Onto another topic, one I find very interesting and very controversial.

*drum roll please*

Breastfeeding. Now, I'm an educated woman. I am actually VERY anal about researching topics (ask CJ!), and when it comes to baby making, IVF, egg donation, and now baby products, etc.., I find that I love to research and compare and review each and every opinion before we make decisions. Hell, you should've seen my wedding planning frenzy!
That's why I find it almost comical when I tell people that I am not sure if I am going to breastfeed Keifer - and then I hear the "well, I don't want to bug you/push this on you/tell you what to do, BUT...." and then the big BUT: the list of why breastfeeding is so good for babies, how important it is, the nutrition, blah blah blah. At our hospital tour on Saturday, I think the woman who gave us the tour actually promoted breastfeeding about 3-4 times during that 30 minute visit. And ironically, I've had about 4 different people "slide in" their views of breastfeeding on me in the past week and a half alone, as if I am not thinking about it at all. I'm *honestly* not saying I'm offended or put off by people telling me their views; however, don't you think I know all this? Do you really think I haven't thought about all the benefits, etc., and considered them, and the health of my Keifer? I have. I have not made up my mind yet - I told CJ that I'll make my mind up and see how I feel once Keifer is born and I'm in the hospital. Who knows, maybe I'll feel that instinctive urge to have her latch onto my breast and be a happy BFeeder. But for now, I'm undecided. I myself was not breastfed, nor was Chris. I have good friends who never breastfed their children, and their children are happy, healthy, thriving, SMART!, children who are excelling in all areas. I honestly don't think if I don't breastfeed Keifer, she'll be lacking in anything. The formulas they make these days are filled with the nutrients they need. I already know how connected CJ and I both are to her - even in uteruo. This child will not be at a loss for attention. She will be read to, cuddled, sang to, rocked, held, loved unconditionally, and I'm sure will develop a bond with us, as well as her extended family (who already can't wait to get their hands on her!).
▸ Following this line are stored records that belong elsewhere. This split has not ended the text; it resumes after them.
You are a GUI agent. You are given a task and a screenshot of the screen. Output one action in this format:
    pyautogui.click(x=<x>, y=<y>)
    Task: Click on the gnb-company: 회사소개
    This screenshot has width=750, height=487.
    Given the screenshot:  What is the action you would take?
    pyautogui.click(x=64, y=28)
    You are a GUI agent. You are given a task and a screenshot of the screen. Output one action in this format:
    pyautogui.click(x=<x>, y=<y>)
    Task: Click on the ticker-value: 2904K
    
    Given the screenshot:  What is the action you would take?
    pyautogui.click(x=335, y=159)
I love this quote: There is no right choice, only the choice that is right for you, that I found on a Berkley parent newsletter regarding breastfeeding. They point out that even if I DO start out BFeeding, whose to say that I won't be a worried freak about how much she is taking in, will it even work, or will I go crazy trying to make it work? My body and hormones will be going through such dynamic changes, whose to say what might happen?

As my father in law told my CJ, "A happy wife is a happy life". I say, " a happy mama is a happy baby".

*as a foot note, I take no offense and MEAN NO OFFENSE to any of you who may read this and feel that I'm targeting you, or feel offended. I'm just summarizing thoughts*

1 comment:

Kristine said...

Carrie - i know you're not looking for feedback on this really - but I just wanted to say as far as breastfeeding goes - I was in the same boat as you. I was raised on formula and I think I turned out pretty darn well! I honestly did make an attempt (several, actually) at breastfeeding in the hospital. i got to a point where I was just too frustrated and it was upsetting myself, david and graycen - so i said forget it and we went with the bottle. The convenience of bfing is nice, but then again, so is the formula - I don't have to spend all day pumping (if i were at work) I don't worry about leaks, I always have enough formula, david can always feed her - really anyone can. there are advantages and disadvantages to everything. you need to do what is right for you and your family! :) Sorry, if you are frustrated since you weren't looking for advice.